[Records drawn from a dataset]

-.-.-

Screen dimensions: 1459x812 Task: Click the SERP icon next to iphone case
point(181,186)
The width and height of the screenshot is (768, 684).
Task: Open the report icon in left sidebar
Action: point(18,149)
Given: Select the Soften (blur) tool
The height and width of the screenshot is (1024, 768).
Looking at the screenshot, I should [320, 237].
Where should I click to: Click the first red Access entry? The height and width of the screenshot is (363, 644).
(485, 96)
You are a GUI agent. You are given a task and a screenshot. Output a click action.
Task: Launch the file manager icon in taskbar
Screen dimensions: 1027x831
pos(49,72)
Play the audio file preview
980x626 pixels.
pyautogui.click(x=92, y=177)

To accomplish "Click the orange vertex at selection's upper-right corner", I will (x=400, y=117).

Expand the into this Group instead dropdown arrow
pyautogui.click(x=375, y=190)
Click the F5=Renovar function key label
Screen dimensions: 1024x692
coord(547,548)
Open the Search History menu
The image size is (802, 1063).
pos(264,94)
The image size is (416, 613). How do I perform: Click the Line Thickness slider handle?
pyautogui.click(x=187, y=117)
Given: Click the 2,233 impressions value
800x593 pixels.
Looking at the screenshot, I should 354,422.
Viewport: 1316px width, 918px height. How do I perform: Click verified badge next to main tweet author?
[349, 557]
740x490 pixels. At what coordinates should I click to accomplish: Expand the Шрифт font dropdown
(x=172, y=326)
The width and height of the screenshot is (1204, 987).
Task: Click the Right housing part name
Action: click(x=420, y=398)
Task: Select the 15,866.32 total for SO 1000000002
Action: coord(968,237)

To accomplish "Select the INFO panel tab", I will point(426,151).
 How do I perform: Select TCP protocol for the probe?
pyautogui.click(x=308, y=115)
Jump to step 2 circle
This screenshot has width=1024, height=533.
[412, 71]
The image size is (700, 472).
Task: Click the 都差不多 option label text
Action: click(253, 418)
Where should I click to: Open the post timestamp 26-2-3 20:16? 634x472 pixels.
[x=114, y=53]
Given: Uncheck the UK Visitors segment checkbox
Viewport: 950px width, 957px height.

-.-.-

→ **WHAT THE TASK REQUIRES**: Each line of the data that has the string "file" should be returned.

→ **OUTPUT FOR THIS TASK**:
Task: Launch the file manager icon in taskbar
Play the audio file preview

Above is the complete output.